Imagine if you could tell the time by touch? Well, now you can.

The World
Bradley Timepiece

Watches designed for visually impaired people often look like any other watch. But they usually have a button on them that tells the time out loud.

It sounds like a robot. And the reason why blind people sometimes hate such a device is that it attracts attention to them. It’s like a holding up a giant spotlight to their disability.

But now there’s a new watch created by the company Eone Time to help people avoid the attention and just tell the time.

It’s winning praise for both its different looks and for its lack of sound.

It’s called the Bradley Timepiece. It uses magnets, and two moving ball bearings, to allow people to tell time by touch.

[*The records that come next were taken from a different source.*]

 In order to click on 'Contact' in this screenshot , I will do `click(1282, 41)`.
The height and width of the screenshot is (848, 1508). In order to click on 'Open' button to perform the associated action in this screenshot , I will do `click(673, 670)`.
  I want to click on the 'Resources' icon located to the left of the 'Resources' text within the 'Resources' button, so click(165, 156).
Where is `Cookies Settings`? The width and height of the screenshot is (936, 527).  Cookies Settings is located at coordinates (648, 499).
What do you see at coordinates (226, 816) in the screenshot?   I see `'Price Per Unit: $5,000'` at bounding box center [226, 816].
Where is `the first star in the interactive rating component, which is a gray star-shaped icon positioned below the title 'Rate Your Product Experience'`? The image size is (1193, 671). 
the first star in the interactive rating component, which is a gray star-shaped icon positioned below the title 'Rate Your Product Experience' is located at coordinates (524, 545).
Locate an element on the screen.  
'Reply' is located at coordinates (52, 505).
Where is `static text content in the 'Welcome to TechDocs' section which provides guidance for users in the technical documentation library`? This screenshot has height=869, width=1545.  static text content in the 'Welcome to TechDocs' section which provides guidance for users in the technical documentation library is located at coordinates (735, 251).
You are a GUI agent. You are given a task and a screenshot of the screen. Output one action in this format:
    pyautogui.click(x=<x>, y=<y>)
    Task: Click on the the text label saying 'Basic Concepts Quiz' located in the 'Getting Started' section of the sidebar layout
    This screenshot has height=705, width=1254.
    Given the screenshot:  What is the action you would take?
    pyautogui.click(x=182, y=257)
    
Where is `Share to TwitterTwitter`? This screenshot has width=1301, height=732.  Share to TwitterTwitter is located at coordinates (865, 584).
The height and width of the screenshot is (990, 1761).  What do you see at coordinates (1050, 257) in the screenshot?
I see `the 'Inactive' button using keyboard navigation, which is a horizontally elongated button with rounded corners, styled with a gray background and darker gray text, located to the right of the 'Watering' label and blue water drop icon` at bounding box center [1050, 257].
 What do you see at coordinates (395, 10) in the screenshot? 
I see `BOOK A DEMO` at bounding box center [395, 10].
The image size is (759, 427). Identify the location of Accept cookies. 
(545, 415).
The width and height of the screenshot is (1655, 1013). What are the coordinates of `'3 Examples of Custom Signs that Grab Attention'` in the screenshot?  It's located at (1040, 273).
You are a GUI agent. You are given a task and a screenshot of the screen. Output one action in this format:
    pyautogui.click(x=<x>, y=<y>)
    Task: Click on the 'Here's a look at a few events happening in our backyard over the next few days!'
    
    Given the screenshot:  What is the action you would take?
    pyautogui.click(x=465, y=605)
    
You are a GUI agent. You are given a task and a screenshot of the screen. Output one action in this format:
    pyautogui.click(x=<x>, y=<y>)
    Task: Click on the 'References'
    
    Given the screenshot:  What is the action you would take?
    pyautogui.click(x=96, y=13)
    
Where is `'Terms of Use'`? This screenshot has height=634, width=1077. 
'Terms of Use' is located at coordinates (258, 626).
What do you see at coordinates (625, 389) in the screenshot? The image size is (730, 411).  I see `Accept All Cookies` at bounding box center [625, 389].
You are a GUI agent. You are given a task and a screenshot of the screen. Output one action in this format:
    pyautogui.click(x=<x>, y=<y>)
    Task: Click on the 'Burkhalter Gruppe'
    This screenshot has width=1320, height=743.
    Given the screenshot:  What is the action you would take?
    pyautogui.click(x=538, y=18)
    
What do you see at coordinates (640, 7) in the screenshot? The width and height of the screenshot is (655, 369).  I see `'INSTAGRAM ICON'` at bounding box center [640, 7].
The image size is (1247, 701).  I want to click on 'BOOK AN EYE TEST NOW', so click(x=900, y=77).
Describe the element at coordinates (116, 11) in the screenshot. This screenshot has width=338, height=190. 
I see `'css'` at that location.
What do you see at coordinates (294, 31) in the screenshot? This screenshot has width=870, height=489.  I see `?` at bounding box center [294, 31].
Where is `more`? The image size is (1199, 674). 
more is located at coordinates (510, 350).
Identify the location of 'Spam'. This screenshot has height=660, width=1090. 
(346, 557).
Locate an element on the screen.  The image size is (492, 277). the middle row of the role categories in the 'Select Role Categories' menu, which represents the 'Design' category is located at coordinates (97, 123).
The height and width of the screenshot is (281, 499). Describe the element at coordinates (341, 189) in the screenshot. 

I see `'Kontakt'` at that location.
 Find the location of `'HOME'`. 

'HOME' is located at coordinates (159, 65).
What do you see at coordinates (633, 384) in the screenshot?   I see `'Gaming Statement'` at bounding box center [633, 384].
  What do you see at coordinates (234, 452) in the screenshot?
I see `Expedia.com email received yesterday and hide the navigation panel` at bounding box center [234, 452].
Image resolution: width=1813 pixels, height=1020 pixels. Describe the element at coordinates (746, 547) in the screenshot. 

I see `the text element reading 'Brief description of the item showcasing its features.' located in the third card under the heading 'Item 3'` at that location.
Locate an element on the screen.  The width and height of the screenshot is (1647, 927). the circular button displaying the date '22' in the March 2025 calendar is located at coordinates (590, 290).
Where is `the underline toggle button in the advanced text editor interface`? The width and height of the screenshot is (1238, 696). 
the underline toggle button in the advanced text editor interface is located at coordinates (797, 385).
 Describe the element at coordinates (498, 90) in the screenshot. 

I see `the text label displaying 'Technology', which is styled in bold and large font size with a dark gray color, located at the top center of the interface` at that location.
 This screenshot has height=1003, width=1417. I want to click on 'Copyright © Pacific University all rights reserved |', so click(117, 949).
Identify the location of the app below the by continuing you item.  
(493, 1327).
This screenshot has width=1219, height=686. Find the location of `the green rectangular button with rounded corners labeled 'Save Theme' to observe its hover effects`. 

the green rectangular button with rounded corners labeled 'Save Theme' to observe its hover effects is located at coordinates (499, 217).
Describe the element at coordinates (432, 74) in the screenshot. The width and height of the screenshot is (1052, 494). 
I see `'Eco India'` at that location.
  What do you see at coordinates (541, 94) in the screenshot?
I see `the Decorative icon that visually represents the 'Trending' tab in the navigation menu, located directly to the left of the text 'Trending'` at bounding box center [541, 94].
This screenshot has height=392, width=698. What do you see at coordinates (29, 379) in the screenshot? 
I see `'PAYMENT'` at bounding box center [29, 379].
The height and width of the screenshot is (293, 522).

It’s named after retired US Navy Lt. Bradley Snyder. While serving in Afghanistan in 2011, he lost his sight in an IED explosion. He says that during his rehabilitation he found out that time is an integral part of life we often take for granted.

“Time is really the first thing you do when you wake up to orient yourself to you surroundings,” he says. “Without the ability to tell time I was often disoriented. It was hard for me to reconcile where I was, who I was and what was going on.”

Snyder says that early on his family looked for a timepiece he could use. They found a good one. But it was one that read the time aloud.

He didn’t like it. He didn’t need the reminder about his loss of vision. He was more a fan of devices and designs that are innocuous, or not noticeable.

So with the Bradley Timepiece, he’s able to tell the time without a sound.

“It doesn’t disrupt anyone,” he says.

Snyder joined the project through happenstance.

He had a friend going to business school at MIT. That friend heard about the timepiece project by Hyungsoo Kim. Soon the mutual friend put the two together. It clicked.

Snyder loved the idea of inclusive design, and Kim loved Snyder’s personal story.

“It bridges the gap between those with impairments and those without,” says Snyder. “And then the second story being my story. The background of how I lost my vision through a traumatic incident.”

He says they want the watch to tell a story. So when you put it on your wrist there’s a greater connection to it.

But all of this doesn’t matter if it’s impossible to tell time on the Bradley Timepiece.

Snyder says not to worry. It takes some practice, but soon it becomes second nature.

And even you can see, you don't need to in order to know the time.